Omitting all pictures, copy word for word the lines from the line containing "Screen dimensions: 959x694" through the final line of the entries.

+---+

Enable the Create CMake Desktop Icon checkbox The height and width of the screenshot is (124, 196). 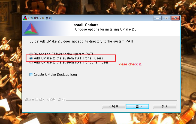coord(31,74)
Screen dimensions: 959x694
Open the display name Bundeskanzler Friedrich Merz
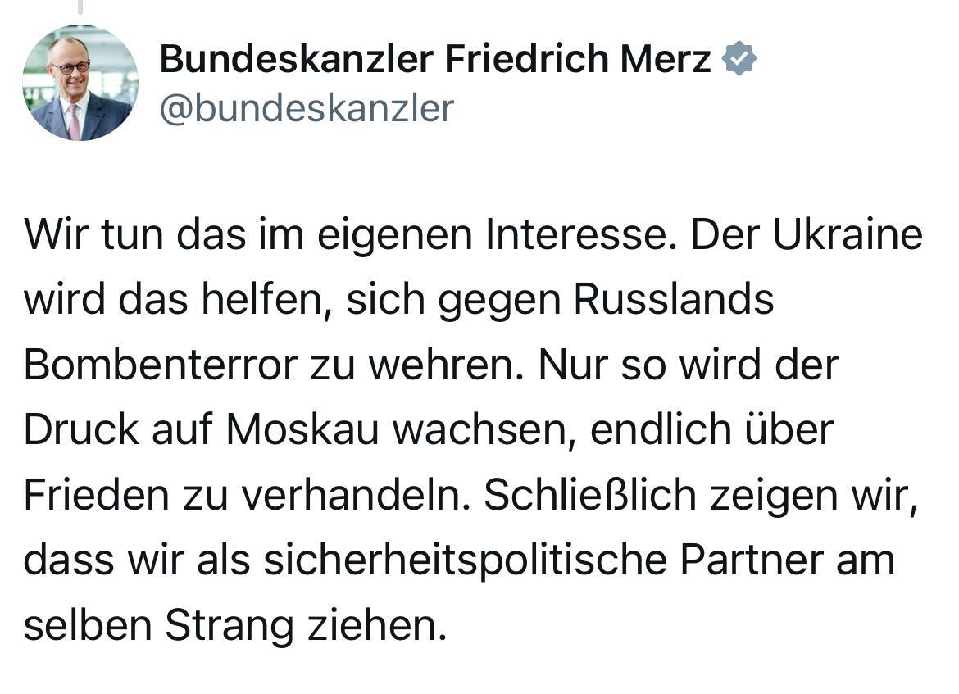click(435, 59)
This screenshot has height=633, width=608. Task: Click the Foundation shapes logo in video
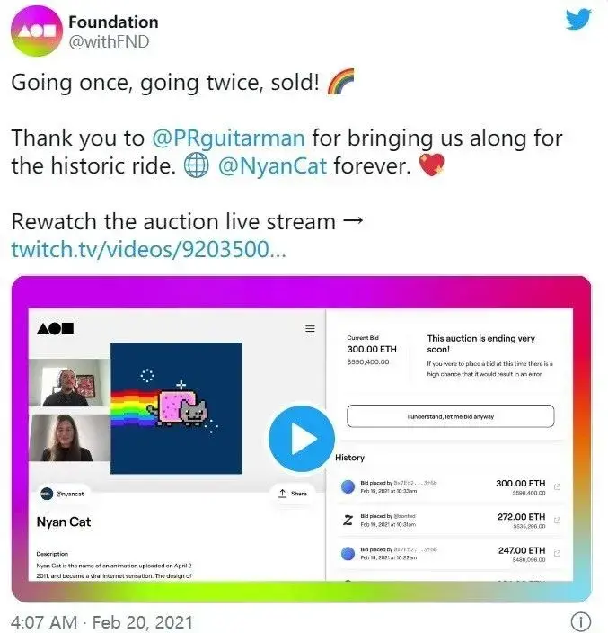[x=56, y=329]
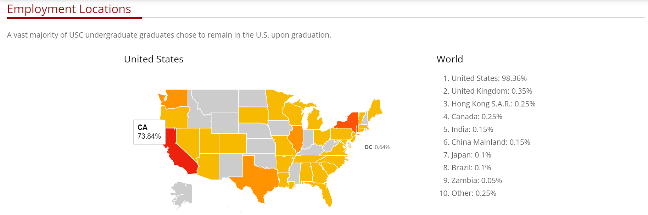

+---+

• _ANSWER FOR THIS EXERCISE_:
Screen dimensions: 959x694
Open the display name Bundeskanzler Friedrich Merz
click(435, 59)
This screenshot has height=633, width=608. Task: Click the Foundation shapes logo in video
[x=56, y=329]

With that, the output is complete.